┌─ Source data
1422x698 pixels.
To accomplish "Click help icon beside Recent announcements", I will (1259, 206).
└─
┌─ Source data
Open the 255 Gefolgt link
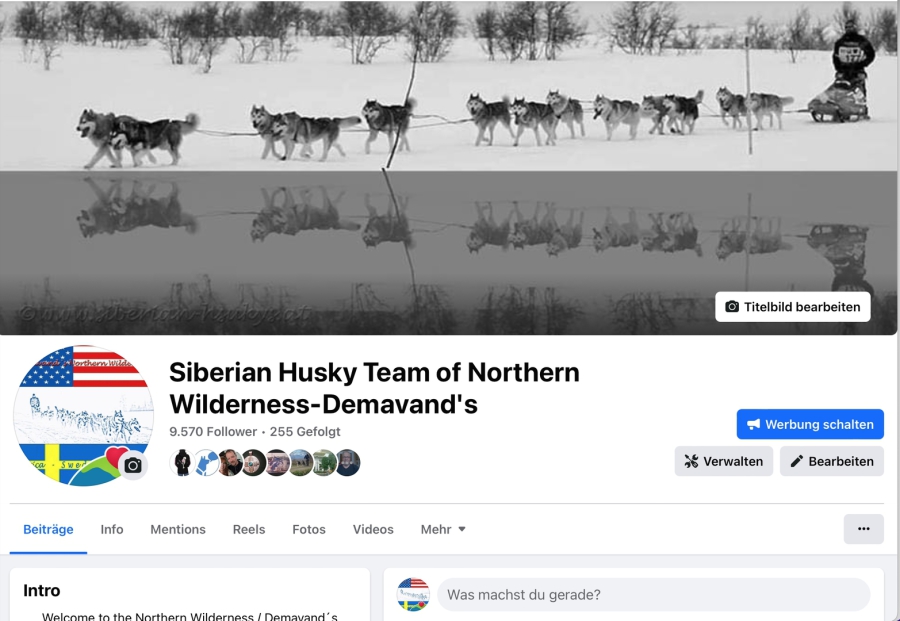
└─
┌─ Source data
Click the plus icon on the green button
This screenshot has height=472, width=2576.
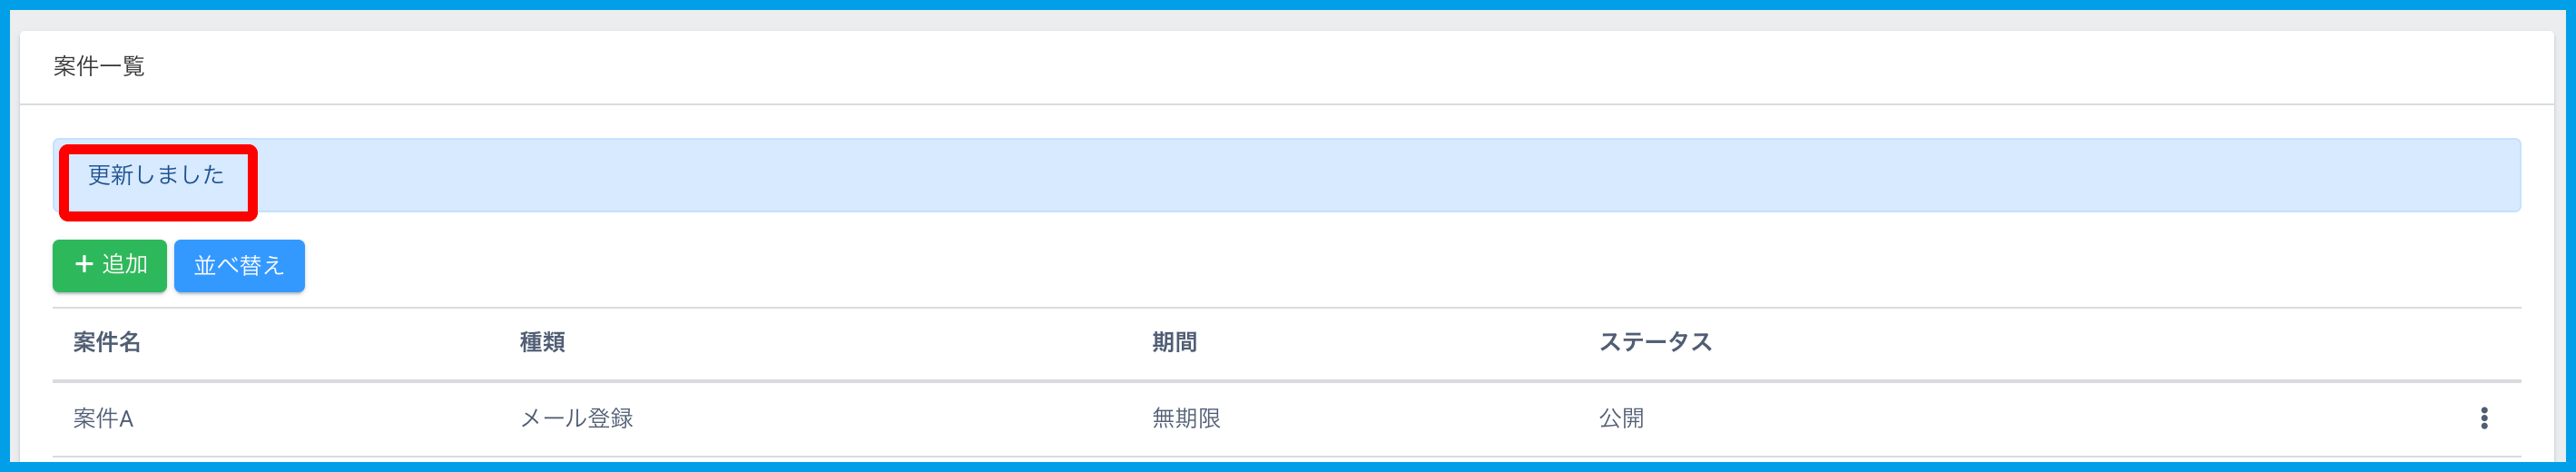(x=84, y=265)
└─
■ Action item: Take every line from the data that contains the word "icon".

■ Written response:
To accomplish "Click help icon beside Recent announcements", I will (1259, 206).
Click the plus icon on the green button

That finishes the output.